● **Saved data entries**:
------------

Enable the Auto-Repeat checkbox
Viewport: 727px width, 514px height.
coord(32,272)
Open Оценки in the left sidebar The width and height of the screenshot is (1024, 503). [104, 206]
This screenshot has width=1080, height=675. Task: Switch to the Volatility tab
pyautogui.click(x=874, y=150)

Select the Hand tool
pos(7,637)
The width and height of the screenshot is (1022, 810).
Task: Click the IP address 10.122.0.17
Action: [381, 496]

------------

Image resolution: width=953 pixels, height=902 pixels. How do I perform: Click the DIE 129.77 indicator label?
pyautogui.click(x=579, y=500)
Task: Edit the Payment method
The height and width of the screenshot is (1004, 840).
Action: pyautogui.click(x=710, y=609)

------------

Copy the lines of data starting at the line that contains "This screenshot has" and ending at the line that contains "Action: [381, 496]", both included, and reproduce them without any change.

● **WRITTEN REPLY**:
This screenshot has width=1080, height=675. Task: Switch to the Volatility tab
pyautogui.click(x=874, y=150)

Select the Hand tool
pos(7,637)
The width and height of the screenshot is (1022, 810).
Task: Click the IP address 10.122.0.17
Action: [381, 496]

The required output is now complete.